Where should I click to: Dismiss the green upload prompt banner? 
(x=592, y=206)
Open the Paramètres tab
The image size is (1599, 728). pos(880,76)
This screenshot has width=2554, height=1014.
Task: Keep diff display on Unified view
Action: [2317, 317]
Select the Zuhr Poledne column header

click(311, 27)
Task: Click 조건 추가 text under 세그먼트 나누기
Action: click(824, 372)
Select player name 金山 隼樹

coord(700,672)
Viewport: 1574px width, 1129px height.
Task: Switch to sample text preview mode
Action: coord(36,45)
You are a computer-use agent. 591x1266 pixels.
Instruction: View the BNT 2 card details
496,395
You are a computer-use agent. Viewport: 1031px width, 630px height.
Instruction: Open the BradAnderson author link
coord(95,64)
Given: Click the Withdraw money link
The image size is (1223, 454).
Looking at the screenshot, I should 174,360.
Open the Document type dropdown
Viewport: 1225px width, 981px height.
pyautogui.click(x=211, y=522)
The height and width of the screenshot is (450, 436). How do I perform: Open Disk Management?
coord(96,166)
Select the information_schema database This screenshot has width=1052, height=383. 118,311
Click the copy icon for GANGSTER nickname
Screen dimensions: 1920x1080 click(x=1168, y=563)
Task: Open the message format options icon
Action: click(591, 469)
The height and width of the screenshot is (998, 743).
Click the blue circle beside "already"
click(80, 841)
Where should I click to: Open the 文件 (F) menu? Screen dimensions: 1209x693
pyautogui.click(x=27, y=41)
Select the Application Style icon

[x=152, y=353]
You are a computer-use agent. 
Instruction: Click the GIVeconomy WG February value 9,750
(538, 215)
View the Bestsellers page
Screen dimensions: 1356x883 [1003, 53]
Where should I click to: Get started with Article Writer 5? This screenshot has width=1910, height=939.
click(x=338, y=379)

_ _ _ _ _

What is needed -
Search the listing for the word "computer", and copy every line in which it is found.

Exercise output -
You are a computer-use agent. 591x1266 pixels.
You are a computer-use agent. Viewport: 1031px width, 630px height.
You are a computer-use agent. 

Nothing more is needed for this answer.